=== Aim of the task ===
Rewrite the records from the line containing "The image size is (831, 714)." down through the line containing "click(x=1036, y=2195)", replacing "arrow" with "chevron" and keeping everything else the same. Give only those lines, and leave the pictures out.
** begin Input data **
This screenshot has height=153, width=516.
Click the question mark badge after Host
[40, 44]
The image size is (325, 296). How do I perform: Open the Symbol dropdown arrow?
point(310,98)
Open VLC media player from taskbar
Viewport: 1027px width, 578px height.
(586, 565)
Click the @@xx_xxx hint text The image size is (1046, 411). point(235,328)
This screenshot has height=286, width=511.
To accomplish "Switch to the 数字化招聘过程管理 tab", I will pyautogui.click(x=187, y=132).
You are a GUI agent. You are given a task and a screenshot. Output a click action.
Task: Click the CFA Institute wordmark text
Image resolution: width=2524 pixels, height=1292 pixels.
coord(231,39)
** end Input data **
** begin Input data **
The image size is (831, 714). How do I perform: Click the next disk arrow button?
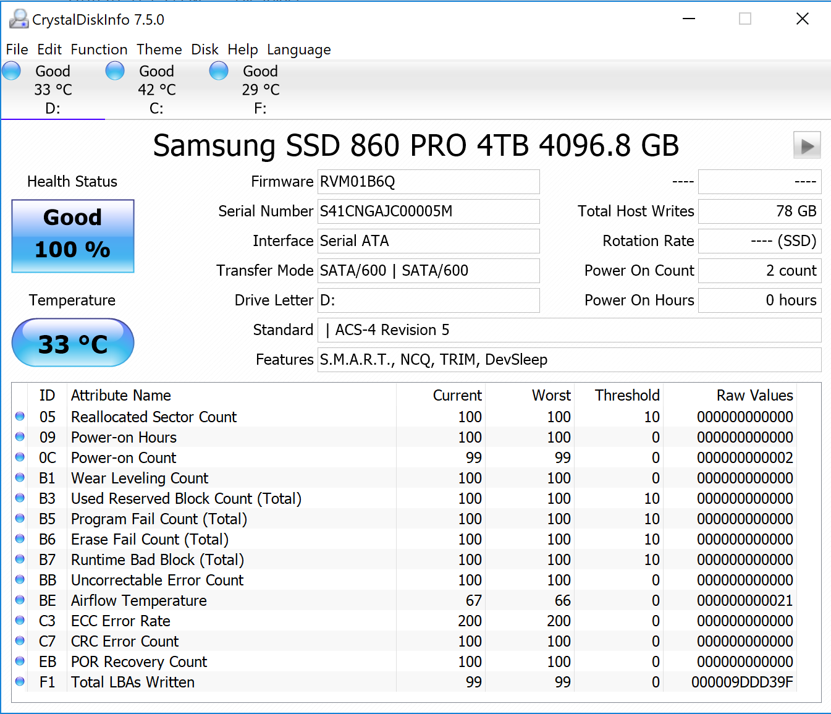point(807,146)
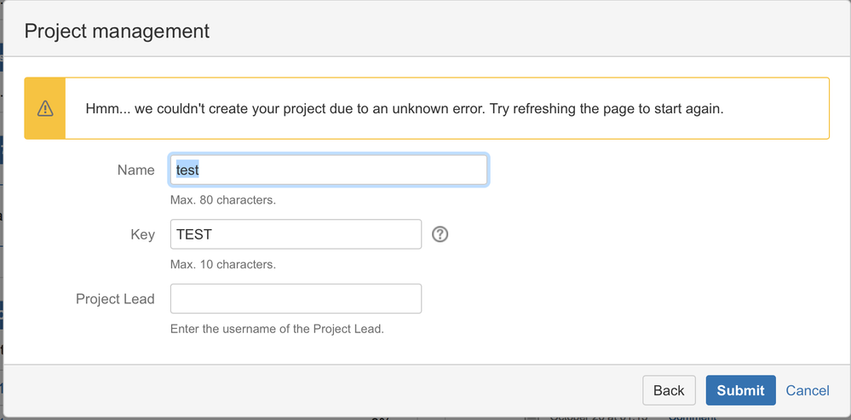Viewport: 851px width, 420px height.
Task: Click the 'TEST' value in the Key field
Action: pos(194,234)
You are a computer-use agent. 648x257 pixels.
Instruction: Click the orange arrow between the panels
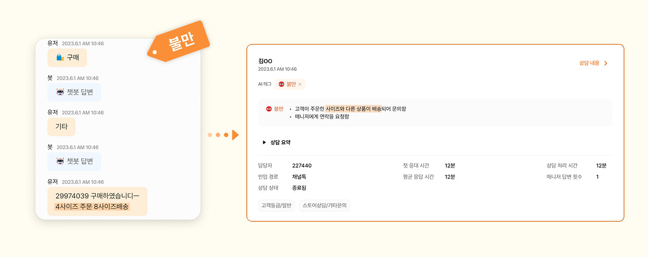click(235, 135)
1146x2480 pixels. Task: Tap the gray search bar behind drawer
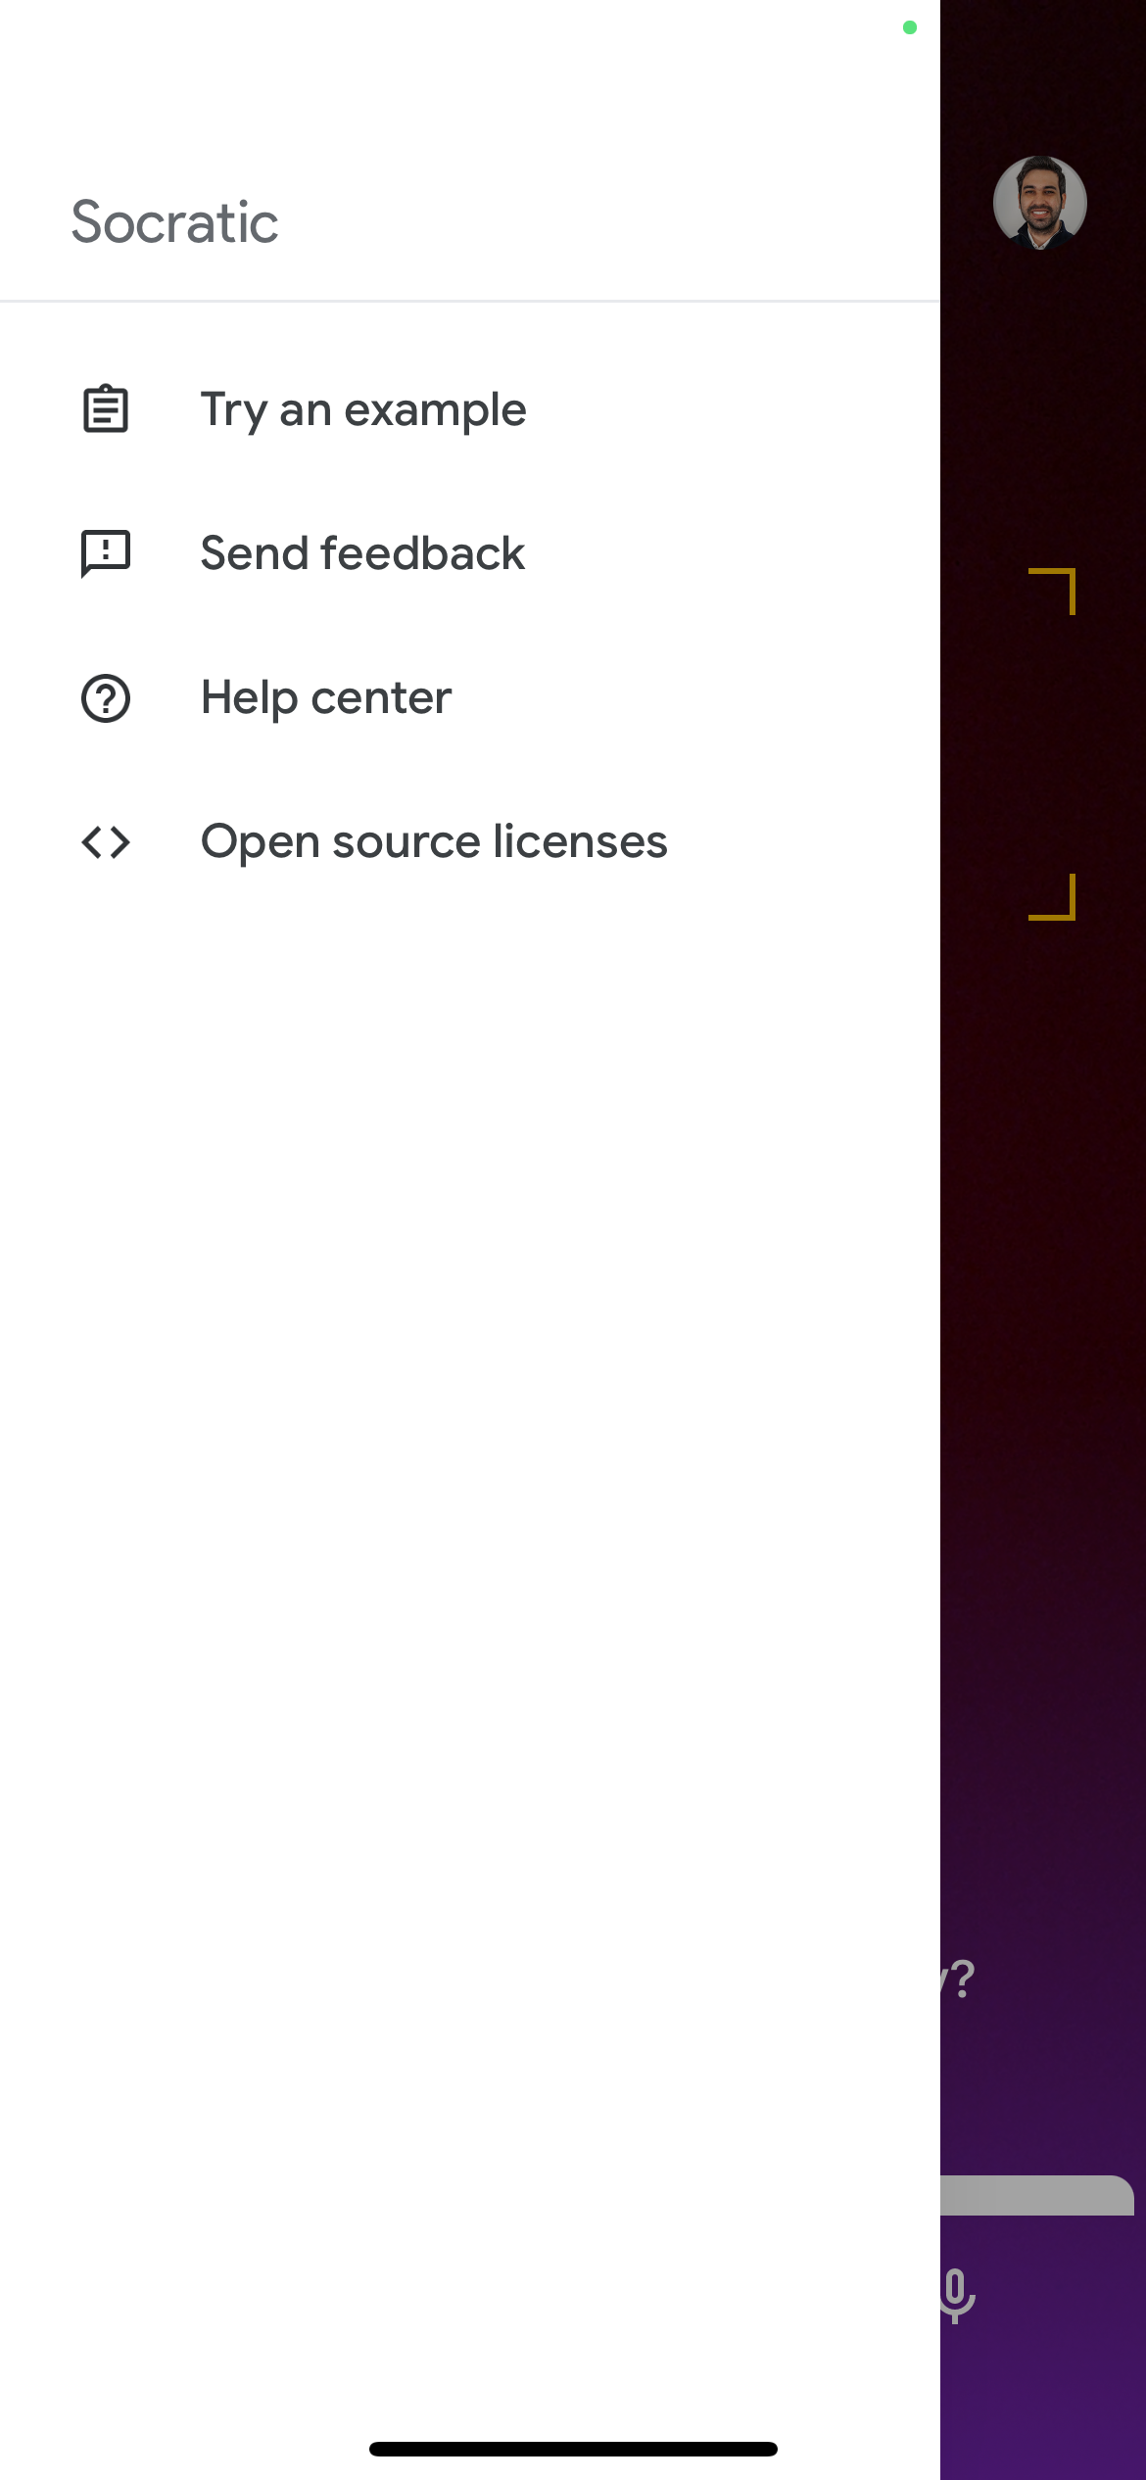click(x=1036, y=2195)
** end Input data **
=== Complete response ===
The image size is (831, 714). How do I perform: Click the next disk chevron button?
point(807,146)
Viewport: 851px width, 420px height.
Task: Click the 'TEST' value in the Key field
Action: pos(194,234)
You are a computer-use agent. 648x257 pixels.
Instruction: Click the orange chevron between the panels
click(235, 135)
1146x2480 pixels. Task: Tap the gray search bar behind drawer
click(x=1036, y=2195)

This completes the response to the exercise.